* PROBLEM TO WORK ON: Determine how many lines in these records hold "layer". Only the number is wanted.

* Dataset excerpts:
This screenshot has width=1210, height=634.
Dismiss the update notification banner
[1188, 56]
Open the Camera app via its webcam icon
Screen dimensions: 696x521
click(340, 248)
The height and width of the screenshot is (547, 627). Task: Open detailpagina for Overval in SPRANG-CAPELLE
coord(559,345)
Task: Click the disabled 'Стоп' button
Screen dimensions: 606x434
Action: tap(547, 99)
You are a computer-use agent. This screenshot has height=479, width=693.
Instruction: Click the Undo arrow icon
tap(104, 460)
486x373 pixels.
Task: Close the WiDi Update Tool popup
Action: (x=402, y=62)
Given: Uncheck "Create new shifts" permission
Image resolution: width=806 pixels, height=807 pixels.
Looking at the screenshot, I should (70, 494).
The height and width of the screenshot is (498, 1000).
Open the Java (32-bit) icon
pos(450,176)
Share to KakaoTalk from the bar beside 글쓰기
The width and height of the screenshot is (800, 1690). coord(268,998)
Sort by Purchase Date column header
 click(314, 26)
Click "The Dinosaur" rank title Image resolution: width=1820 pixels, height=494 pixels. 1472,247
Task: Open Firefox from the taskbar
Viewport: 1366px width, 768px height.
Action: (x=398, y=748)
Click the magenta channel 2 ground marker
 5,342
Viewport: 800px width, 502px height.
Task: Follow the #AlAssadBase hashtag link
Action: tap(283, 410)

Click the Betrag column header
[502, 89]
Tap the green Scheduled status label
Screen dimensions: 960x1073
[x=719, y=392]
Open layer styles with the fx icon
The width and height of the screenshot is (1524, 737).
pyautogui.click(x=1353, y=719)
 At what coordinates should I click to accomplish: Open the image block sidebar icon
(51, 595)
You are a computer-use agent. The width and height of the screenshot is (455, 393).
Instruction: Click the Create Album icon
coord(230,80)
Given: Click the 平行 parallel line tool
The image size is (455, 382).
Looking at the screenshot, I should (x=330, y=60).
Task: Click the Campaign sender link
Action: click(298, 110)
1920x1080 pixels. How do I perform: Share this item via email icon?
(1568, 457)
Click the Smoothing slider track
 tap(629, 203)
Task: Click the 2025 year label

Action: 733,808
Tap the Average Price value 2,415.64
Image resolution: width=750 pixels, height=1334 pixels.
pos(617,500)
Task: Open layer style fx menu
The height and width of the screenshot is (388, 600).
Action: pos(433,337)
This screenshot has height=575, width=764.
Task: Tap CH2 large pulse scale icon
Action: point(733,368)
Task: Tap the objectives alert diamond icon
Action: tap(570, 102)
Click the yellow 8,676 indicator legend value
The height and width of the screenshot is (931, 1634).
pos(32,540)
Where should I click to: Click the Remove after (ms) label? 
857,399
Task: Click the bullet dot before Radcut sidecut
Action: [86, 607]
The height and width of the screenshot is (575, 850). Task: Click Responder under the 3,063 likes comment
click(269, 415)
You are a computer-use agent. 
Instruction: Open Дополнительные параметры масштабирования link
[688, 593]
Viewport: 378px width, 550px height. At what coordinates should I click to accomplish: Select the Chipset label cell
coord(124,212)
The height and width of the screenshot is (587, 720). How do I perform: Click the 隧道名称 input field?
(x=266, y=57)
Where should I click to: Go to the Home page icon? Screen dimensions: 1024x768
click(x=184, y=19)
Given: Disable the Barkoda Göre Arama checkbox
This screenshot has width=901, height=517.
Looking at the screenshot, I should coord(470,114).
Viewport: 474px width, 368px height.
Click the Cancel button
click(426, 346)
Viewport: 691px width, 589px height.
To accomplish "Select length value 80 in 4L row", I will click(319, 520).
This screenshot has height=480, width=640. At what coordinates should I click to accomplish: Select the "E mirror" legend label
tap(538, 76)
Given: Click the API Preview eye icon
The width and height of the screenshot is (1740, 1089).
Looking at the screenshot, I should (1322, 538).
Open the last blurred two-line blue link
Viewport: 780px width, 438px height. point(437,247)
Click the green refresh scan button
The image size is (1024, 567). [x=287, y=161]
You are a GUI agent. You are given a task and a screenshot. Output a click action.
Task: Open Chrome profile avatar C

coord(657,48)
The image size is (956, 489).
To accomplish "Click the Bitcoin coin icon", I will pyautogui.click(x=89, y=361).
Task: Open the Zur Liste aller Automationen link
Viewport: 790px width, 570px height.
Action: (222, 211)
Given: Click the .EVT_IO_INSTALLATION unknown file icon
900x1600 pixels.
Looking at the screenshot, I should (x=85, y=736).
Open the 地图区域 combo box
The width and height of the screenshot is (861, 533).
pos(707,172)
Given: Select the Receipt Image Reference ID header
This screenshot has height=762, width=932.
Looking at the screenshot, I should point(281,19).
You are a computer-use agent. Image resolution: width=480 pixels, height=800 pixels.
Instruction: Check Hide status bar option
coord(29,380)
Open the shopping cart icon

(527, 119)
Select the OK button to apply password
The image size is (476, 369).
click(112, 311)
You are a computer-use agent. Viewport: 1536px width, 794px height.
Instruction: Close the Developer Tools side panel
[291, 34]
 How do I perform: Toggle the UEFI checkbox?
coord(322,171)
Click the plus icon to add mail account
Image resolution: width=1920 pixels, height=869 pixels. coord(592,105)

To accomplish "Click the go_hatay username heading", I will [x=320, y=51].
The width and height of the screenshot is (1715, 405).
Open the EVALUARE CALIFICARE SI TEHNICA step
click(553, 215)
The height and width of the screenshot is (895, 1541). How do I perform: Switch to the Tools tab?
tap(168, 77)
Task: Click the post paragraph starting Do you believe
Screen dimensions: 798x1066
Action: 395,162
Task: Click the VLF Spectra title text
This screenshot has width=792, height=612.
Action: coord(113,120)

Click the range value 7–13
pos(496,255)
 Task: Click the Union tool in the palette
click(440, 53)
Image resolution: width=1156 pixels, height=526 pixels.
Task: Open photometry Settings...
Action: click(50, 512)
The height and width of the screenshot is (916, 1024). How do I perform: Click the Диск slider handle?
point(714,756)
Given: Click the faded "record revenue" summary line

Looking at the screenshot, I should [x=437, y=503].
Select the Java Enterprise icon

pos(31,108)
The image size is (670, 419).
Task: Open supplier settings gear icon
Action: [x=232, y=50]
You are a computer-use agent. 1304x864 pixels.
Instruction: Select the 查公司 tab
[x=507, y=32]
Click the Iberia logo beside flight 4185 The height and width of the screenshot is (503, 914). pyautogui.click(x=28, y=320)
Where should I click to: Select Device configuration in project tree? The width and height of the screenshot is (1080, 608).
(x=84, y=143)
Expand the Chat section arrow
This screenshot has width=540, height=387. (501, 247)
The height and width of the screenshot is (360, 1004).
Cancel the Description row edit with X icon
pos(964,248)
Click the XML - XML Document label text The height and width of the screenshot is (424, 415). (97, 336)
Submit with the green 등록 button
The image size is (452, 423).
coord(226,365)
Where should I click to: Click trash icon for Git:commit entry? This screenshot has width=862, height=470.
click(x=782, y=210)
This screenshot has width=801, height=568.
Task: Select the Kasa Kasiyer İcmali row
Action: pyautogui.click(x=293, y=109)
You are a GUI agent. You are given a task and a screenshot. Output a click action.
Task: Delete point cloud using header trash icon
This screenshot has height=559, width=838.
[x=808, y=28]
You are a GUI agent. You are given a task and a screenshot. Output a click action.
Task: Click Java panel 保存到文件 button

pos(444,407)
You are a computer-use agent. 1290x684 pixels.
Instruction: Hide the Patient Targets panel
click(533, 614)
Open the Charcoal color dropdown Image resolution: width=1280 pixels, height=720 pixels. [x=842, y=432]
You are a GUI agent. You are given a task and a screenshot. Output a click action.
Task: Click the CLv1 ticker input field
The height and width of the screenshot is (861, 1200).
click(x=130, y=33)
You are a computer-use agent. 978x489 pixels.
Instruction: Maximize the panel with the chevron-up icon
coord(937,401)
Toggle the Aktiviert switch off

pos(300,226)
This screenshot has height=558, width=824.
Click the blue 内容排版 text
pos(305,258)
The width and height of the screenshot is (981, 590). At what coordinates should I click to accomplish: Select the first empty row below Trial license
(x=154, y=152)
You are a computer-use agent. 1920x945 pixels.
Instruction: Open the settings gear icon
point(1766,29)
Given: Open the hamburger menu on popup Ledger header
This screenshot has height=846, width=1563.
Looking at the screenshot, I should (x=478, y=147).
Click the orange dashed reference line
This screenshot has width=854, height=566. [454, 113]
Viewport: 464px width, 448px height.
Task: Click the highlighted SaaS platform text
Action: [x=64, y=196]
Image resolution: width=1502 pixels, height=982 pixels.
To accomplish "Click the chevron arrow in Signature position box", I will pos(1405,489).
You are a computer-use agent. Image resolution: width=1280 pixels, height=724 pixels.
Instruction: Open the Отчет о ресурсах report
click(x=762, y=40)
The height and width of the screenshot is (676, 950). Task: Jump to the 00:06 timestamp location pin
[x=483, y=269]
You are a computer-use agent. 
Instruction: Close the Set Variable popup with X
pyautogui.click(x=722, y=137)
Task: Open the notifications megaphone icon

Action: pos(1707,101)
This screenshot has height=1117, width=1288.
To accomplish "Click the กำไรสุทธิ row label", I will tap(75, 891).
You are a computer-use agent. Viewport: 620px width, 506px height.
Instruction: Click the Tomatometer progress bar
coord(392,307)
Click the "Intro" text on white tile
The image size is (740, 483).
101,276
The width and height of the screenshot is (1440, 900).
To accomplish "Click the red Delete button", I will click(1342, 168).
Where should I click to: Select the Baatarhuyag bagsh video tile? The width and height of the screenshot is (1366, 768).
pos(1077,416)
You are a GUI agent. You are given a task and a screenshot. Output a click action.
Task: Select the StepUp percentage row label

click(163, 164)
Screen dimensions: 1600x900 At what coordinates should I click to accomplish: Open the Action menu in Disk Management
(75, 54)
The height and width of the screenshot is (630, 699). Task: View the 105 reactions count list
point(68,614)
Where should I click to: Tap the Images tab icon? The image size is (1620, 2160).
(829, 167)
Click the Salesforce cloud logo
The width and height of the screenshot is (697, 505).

* TASK OUTPUT: 2